La Policía de Cusco confirmó el hallazgo del cuerpo descuartizado de Rudhy Benavides Charalla, de 46 años, quien había sido reportado como desaparecido desde el 18 de abril. El macabro descubrimiento se realizó en una vivienda de la prolongación de la avenida Ejército, en la Asociación Los Manantiales del Inca.
El jefe de la Región Policial del Cusco, Carlos Guizado, informó que los restos humanos estaban distribuidos en ollas dentro de una cocina. Además, se encontraron seis perros que podrían haber sido alimentados con partes del cadáver. «Existían dos ollas metálicas con restos humanos en estado de cocción. Esto podría indicar un posible canibalismo», señaló Guizado en una conferencia de prensa.
La Policía Nacional detuvo a dos jóvenes, Gabriel Alexis Luis Condori Olmedo y Óscar Franco Tinco, ambos de 21 años, quienes habrían confesado su participación en el asesinato.
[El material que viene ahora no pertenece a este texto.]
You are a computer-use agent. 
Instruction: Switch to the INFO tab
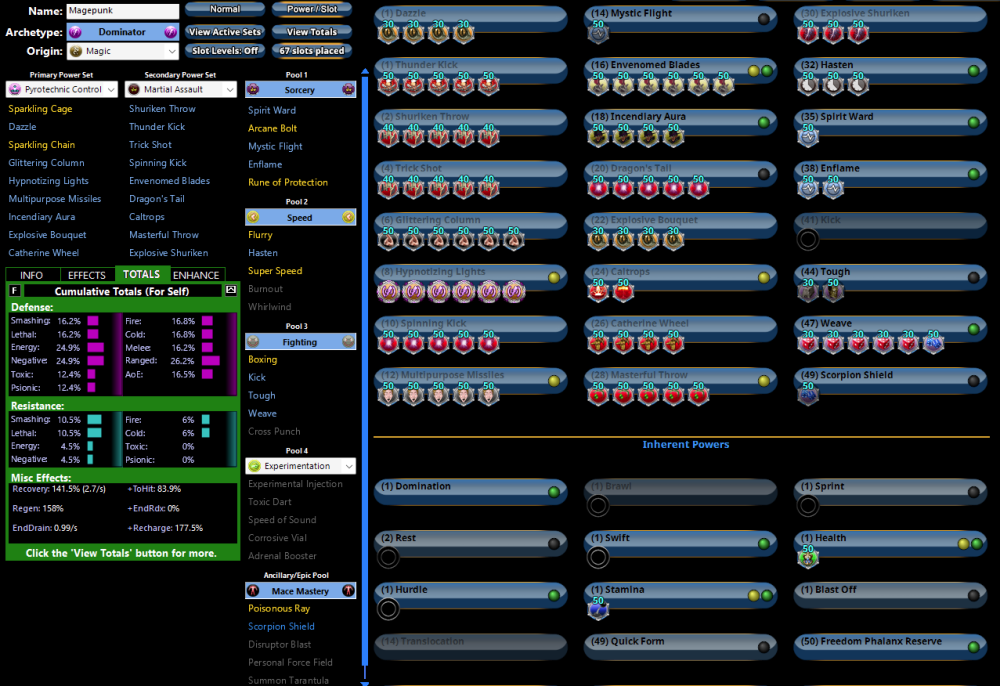(x=32, y=275)
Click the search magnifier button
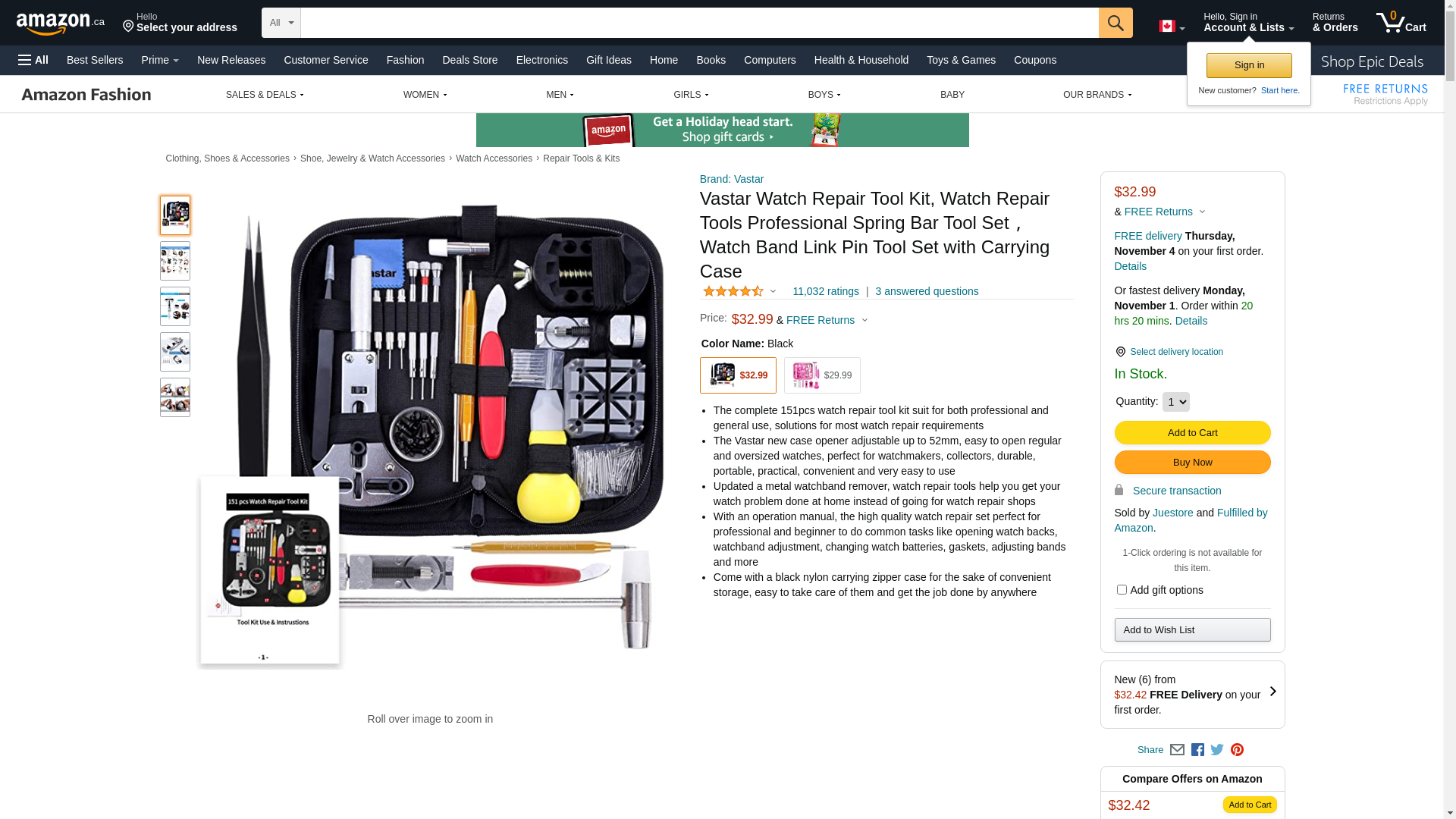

Los detenidos, que permanecerán en prisión preliminar por siete días, relataron que esa noche compartieron bebidas alcohólicas con la víctima antes de cometer el crimen. Según los informes, uno de ellos le cortó el cuello con un cuchillo, mientras que el otro le propinó varios golpes en la cabeza con un martillo.
Los familiares de Benavides reportaron su desaparición seis días después de su última aparición, ya que afirmaron que tenía la costumbre de ausentarse por largos períodos.